Stored records:

+ + + +

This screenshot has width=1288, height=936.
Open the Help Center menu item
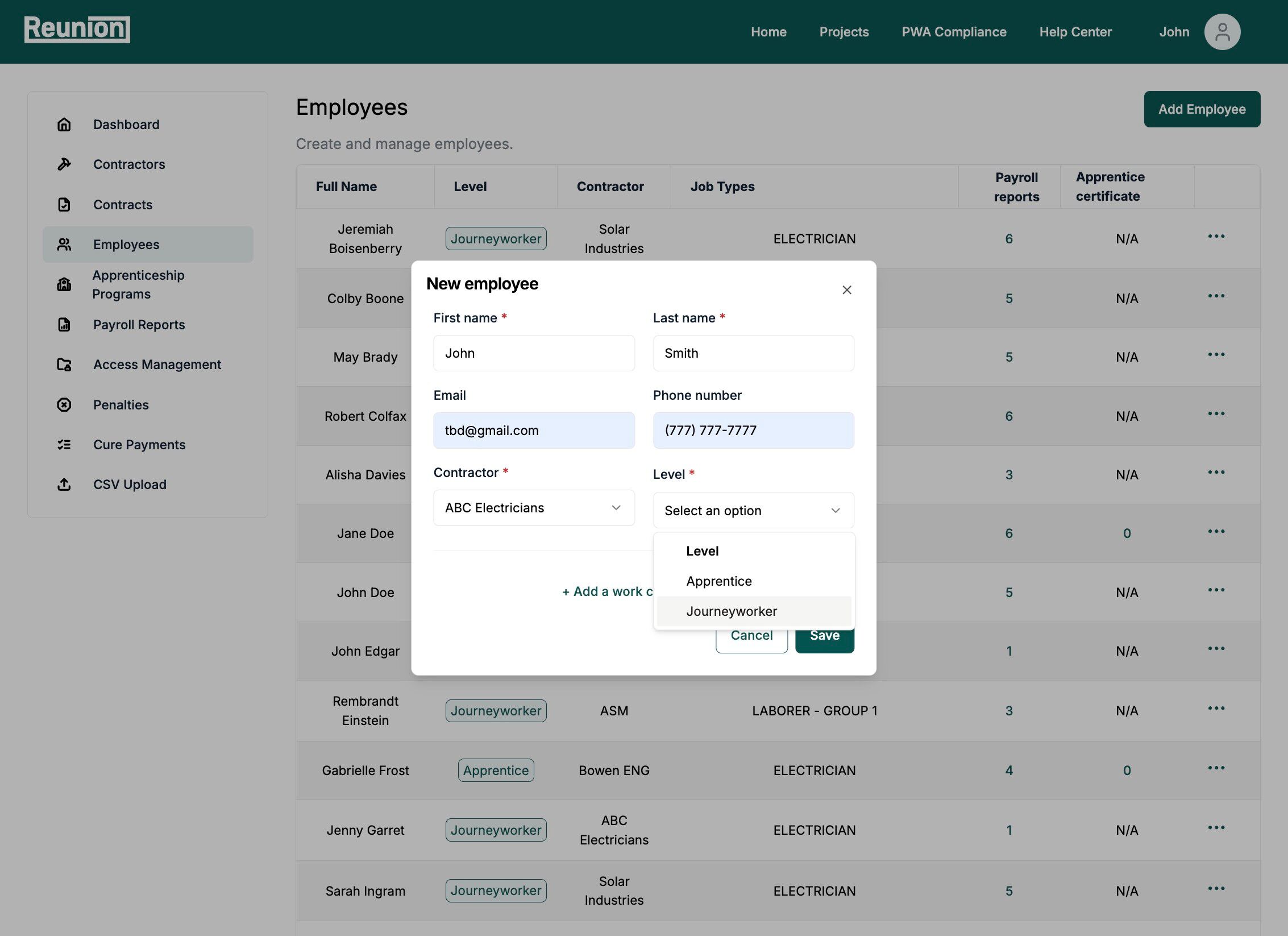1075,31
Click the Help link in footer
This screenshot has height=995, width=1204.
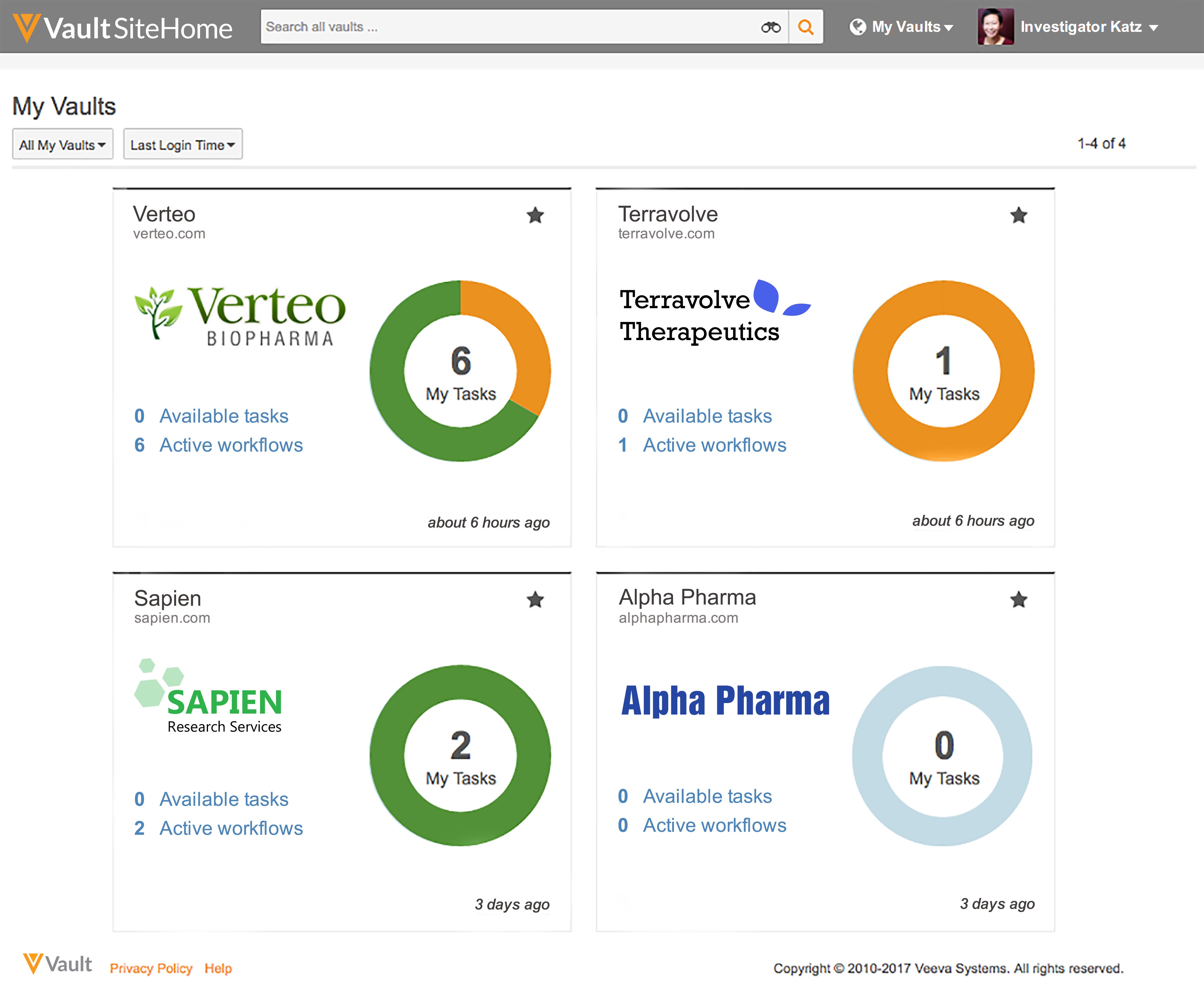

+ + + +

▶ _Exercise aim_: When a line in the records above holds "This", that line is to be reported.

▶ _Exercise response_:
This screenshot has width=1288, height=936.
This screenshot has height=995, width=1204.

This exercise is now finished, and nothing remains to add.